10.2 The party affected by force majeure must immediately notify the other party of the occurrence and cessation of the event. If a delay in performance due to force majeure lasts for more than ninety (90) days, both parties may terminate the underlying contract without notice by written notice to the other party. Services already rendered by CC up to that point must be compensated by the client.
11. Confidentiality, Data Protection, Reference Information
11.1 CC commits to maintaining confidentiality regarding all business, operational, and private matters of the client that come to its knowledge during the execution of the contract. Documents provided to CC for contract execution will be carefully stored and protected from unauthorized third-party access. There is no obligation to maintain confidentiality if the execution of the contracted services would not be possible without the publication of business information about the client and its products or business ideas, such as in commissioned reports or market tests. However, in such cases, the client retains the right to issue instructions to CC regarding the scope of publication.
11.2 CC is entitled to collect, store, and process the client's data during the term of the contractual relationship within the purpose of the contract or have it processed by third parties. If and to the extent that personal data is collected, stored, and processed, CC will comply with data protection regulations (General Data Protection Regulation, Federal Data Protection Act).
11.3 CC is entitled to mention the client's company name as part of standard reference information without disclosing details of the contractual consulting services, unless the client objects.
12. Non-solicitation Clause
12.1 The client agrees not to poach employees or other consultants from CC.
12.2 The non-solicitation clause in section 12.1 applies for the duration of the contract between the client and CC, and for an additional two (2) years after its termination.
13. Retention and Return of Documents
13.1 CC will retain documents provided by the client for the purpose of executing the contract for a period of three (3) years from the conclusion of the contract, unless legal provisions require a longer retention period. If the fee has been fully paid, CC is obliged to return the documents to the client upon request.
13.2 CC is entitled to make copies of the documents to be returned to the client and retain them for proof purposes.
14. Term, Termination
14.1 If a contract for consulting and/or services is concluded for a fixed term between CC and the client, it cannot be terminated early. A contract concluded for an indefinite term may be terminated by either party with one month’s notice to the end of a calendar month.

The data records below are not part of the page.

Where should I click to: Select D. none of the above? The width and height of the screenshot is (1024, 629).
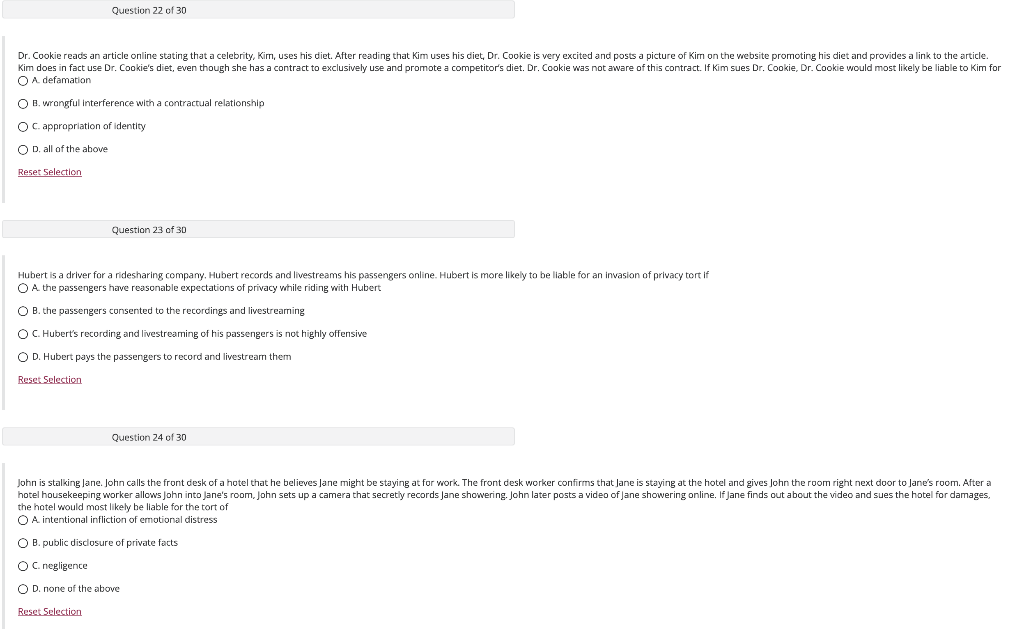(23, 589)
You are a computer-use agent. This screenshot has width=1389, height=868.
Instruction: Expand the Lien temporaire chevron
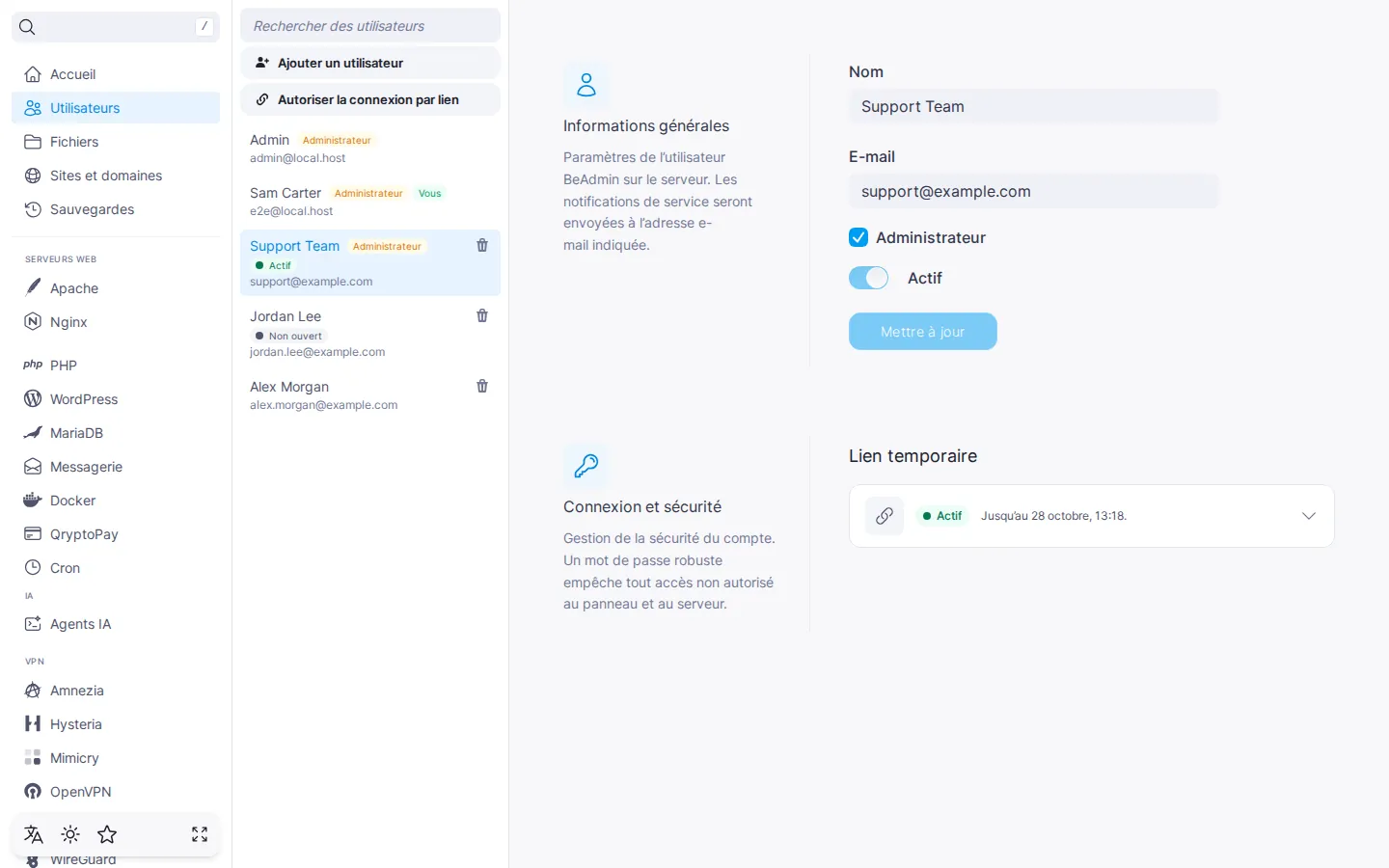pyautogui.click(x=1308, y=516)
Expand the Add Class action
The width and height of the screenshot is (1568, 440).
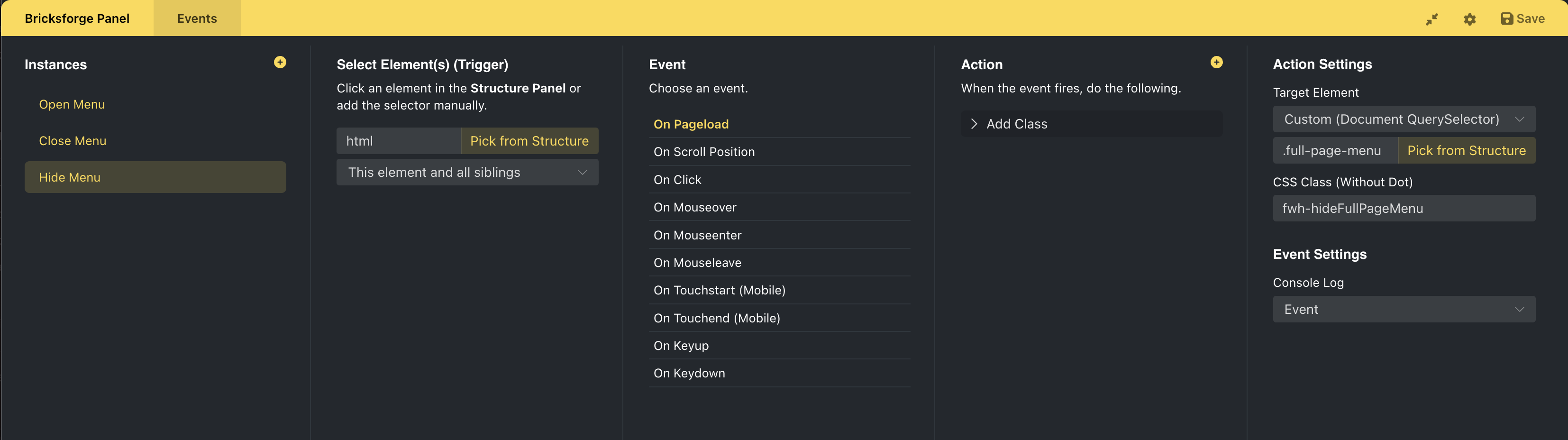pyautogui.click(x=974, y=124)
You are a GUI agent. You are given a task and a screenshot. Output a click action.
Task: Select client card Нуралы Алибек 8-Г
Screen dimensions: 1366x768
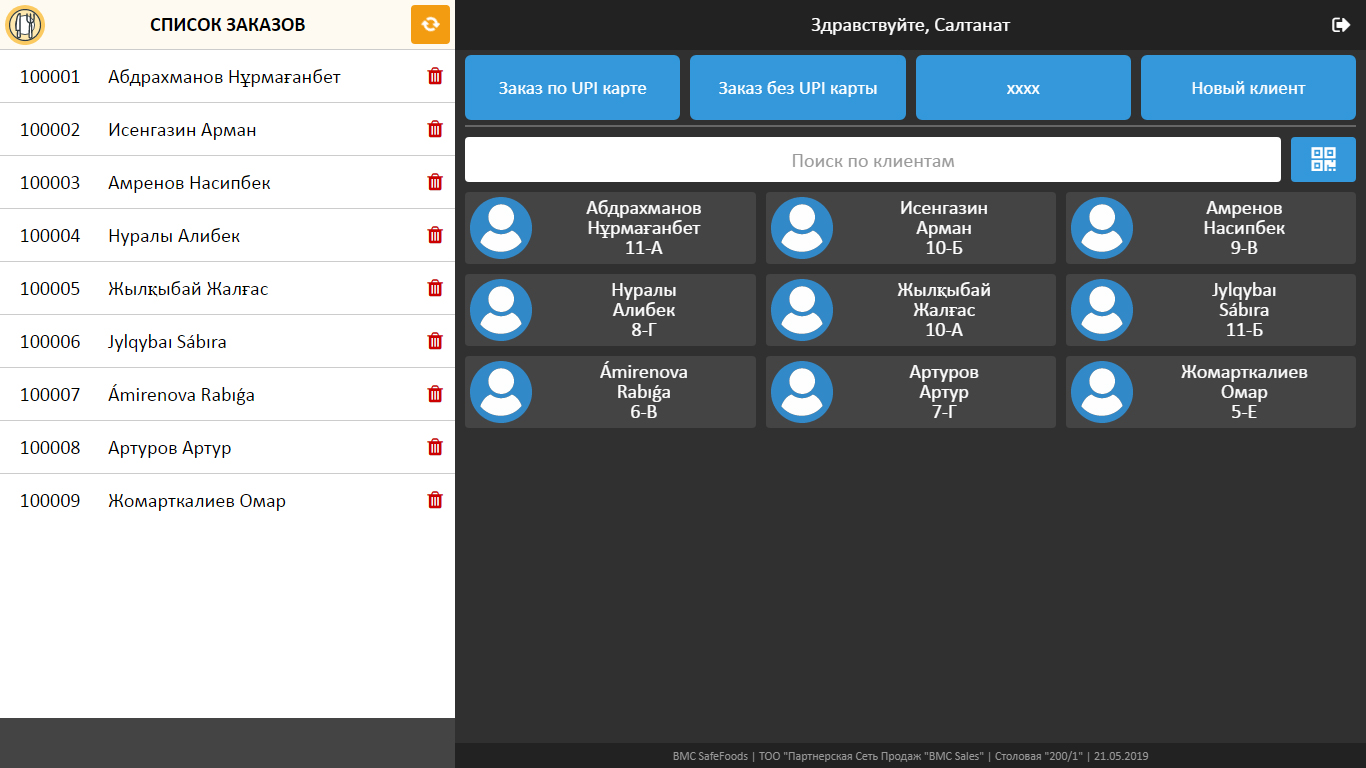tap(610, 310)
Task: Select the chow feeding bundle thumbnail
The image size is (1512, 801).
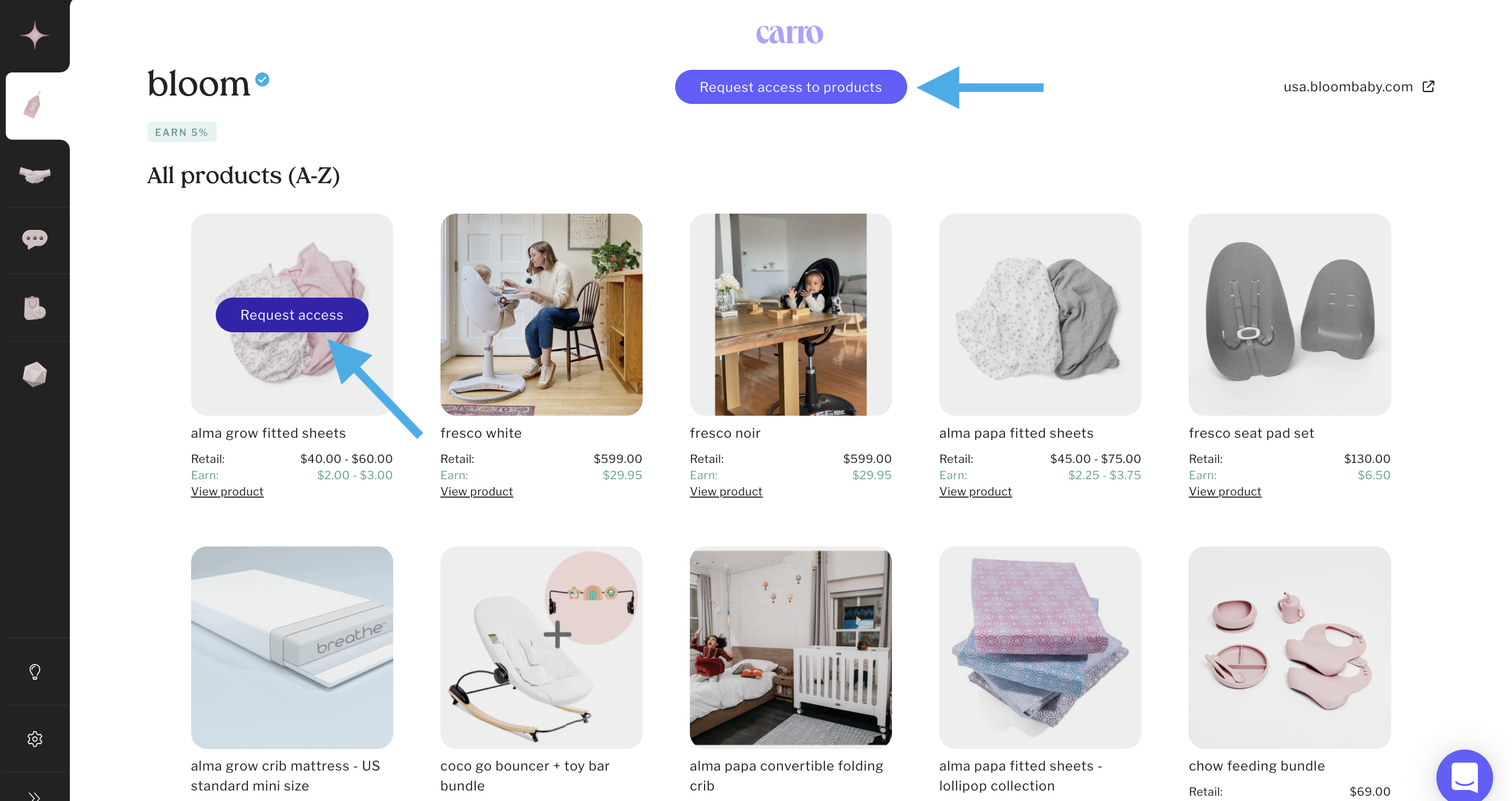Action: 1289,647
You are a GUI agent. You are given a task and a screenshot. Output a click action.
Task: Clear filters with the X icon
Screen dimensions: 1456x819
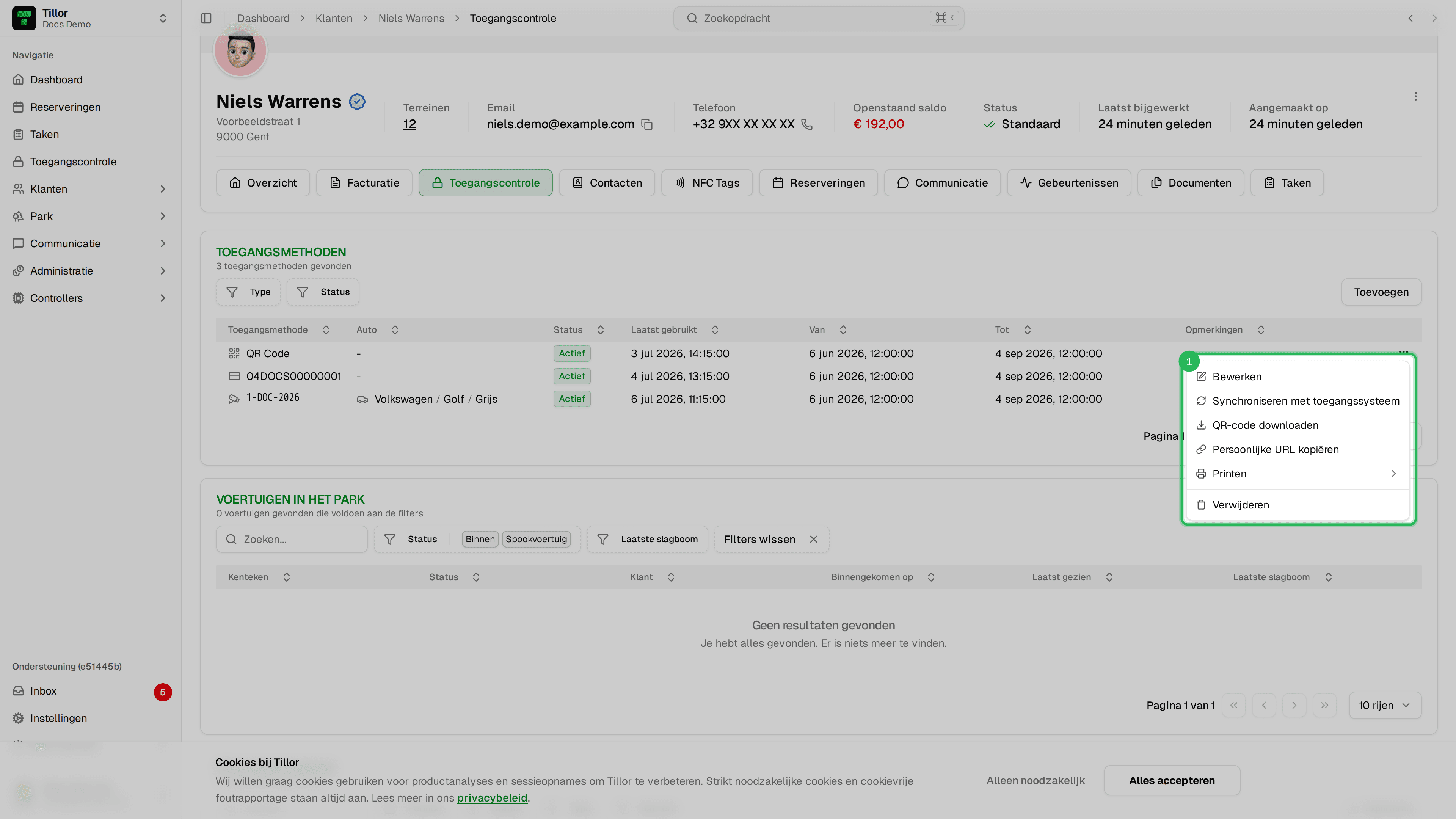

14.2 The right of the parties to terminate the contract for cause remains unaffected by the above provisions.
14.3 Terminations must always be made in writing to be effective.
15. Final Provisions
15.1 The contract is governed by German law. If the client is a merchant, a legal entity under public law, or a public law special fund, the exclusive jurisdiction for any disputes arising from and in connection with the contract is Hannover.
15.2 The place of performance for all services by CC and payments to CC is Hannover.
15.3 These General Terms and Conditions remain binding even if individual provisions are legally ineffective. This does not apply if retaining the remaining provisions would result in unreasonable hardship for one party.